■ RECORDS FOR THIS TASK ■
····················

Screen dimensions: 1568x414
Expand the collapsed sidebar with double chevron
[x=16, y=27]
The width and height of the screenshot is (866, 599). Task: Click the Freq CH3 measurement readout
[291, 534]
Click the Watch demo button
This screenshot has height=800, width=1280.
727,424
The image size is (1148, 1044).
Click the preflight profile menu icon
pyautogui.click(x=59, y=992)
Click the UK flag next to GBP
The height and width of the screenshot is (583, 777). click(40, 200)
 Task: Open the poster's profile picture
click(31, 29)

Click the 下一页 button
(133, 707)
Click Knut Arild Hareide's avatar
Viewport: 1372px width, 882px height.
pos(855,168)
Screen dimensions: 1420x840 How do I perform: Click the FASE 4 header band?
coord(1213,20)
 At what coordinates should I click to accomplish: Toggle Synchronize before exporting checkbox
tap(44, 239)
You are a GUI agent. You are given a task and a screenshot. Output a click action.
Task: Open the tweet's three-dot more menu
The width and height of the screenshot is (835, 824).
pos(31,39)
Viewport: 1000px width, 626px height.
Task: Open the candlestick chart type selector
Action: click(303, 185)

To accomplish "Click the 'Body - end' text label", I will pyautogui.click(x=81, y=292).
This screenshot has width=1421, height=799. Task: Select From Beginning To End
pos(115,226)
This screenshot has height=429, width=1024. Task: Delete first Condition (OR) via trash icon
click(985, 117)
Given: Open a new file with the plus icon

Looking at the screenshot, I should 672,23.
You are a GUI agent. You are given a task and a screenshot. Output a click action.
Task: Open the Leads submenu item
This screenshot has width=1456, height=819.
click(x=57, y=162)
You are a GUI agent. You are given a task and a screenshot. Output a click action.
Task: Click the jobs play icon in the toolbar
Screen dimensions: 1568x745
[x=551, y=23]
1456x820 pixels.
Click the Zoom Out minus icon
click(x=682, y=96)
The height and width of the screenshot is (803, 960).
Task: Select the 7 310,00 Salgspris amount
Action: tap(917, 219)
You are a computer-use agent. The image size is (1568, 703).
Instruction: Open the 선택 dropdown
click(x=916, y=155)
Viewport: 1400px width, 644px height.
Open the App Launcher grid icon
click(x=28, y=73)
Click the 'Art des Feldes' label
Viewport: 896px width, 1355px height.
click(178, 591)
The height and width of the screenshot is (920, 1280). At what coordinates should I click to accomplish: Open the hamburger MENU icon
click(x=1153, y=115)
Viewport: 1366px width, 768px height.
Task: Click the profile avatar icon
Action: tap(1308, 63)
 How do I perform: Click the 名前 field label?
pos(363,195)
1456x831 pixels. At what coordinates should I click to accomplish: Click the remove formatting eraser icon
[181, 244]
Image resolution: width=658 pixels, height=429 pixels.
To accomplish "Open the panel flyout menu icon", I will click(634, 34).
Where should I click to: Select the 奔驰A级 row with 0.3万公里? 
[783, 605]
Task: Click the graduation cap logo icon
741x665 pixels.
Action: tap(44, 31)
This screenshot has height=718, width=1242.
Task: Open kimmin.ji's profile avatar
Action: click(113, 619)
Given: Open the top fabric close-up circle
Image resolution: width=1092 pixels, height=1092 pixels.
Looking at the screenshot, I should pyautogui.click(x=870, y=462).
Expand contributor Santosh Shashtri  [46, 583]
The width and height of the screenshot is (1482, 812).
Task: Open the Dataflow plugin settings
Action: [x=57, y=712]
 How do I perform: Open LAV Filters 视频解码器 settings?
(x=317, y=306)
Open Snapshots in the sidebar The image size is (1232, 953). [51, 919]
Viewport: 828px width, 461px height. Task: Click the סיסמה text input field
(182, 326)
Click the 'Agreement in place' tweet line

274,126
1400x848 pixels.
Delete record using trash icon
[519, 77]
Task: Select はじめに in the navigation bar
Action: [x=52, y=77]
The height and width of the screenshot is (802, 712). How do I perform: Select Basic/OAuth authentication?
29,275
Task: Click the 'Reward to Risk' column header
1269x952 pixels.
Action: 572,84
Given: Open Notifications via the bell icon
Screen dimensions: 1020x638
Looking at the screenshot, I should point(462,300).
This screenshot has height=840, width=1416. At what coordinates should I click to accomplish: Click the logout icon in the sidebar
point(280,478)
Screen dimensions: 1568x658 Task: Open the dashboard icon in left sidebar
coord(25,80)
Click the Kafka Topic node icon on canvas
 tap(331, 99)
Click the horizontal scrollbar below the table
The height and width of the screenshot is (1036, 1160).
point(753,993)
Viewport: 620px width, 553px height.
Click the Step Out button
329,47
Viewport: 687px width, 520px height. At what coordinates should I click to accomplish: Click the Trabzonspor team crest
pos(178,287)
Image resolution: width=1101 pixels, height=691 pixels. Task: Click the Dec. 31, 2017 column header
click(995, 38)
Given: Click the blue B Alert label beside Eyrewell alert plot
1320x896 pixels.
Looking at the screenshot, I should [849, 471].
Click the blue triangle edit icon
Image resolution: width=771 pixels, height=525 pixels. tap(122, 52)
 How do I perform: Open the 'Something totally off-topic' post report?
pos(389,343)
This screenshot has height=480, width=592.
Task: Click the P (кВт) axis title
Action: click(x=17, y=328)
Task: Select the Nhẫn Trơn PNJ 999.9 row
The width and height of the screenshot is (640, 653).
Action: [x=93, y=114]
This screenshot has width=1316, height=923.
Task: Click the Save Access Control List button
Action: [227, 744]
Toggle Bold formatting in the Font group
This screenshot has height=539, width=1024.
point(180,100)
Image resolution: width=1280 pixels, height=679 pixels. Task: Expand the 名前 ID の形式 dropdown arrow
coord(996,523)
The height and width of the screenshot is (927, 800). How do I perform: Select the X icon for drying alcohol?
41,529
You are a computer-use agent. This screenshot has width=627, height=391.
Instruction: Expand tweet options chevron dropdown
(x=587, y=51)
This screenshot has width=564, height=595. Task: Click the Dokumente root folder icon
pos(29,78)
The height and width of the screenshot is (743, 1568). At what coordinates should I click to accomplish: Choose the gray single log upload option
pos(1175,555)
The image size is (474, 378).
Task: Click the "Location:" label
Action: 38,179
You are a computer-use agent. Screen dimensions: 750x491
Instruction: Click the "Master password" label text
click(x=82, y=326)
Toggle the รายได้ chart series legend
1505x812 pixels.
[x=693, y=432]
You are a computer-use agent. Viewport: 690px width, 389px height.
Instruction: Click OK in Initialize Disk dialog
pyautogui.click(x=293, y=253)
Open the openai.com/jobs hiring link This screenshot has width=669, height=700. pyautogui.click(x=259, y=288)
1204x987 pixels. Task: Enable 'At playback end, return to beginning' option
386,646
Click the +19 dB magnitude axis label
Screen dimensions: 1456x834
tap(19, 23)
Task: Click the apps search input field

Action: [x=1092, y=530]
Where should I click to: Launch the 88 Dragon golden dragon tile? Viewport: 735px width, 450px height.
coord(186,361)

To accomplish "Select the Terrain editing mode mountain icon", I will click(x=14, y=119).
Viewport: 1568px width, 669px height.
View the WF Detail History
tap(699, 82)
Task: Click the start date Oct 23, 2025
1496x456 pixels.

····················

■ DESCRIPTION OF THE TASK ■
Retype the items verbatim, from the first line through the line that contains "Looking at the screenshot, I should 672,23.".

■ TASK RESULT ■
Screen dimensions: 1568x414
Expand the collapsed sidebar with double chevron
[x=16, y=27]
The width and height of the screenshot is (866, 599). Task: Click the Freq CH3 measurement readout
[291, 534]
Click the Watch demo button
This screenshot has height=800, width=1280.
727,424
The image size is (1148, 1044).
Click the preflight profile menu icon
pyautogui.click(x=59, y=992)
Click the UK flag next to GBP
The height and width of the screenshot is (583, 777). click(40, 200)
 Task: Open the poster's profile picture
click(31, 29)

Click the 下一页 button
(133, 707)
Click Knut Arild Hareide's avatar
Viewport: 1372px width, 882px height.
pos(855,168)
Screen dimensions: 1420x840 How do I perform: Click the FASE 4 header band?
coord(1213,20)
 At what coordinates should I click to accomplish: Toggle Synchronize before exporting checkbox
tap(44, 239)
You are a GUI agent. You are given a task and a screenshot. Output a click action.
Task: Open the tweet's three-dot more menu
The width and height of the screenshot is (835, 824).
pos(31,39)
Viewport: 1000px width, 626px height.
Task: Open the candlestick chart type selector
Action: click(303, 185)

To accomplish "Click the 'Body - end' text label", I will pyautogui.click(x=81, y=292).
This screenshot has width=1421, height=799. Task: Select From Beginning To End
pos(115,226)
This screenshot has height=429, width=1024. Task: Delete first Condition (OR) via trash icon
click(985, 117)
Given: Open a new file with the plus icon

Looking at the screenshot, I should 672,23.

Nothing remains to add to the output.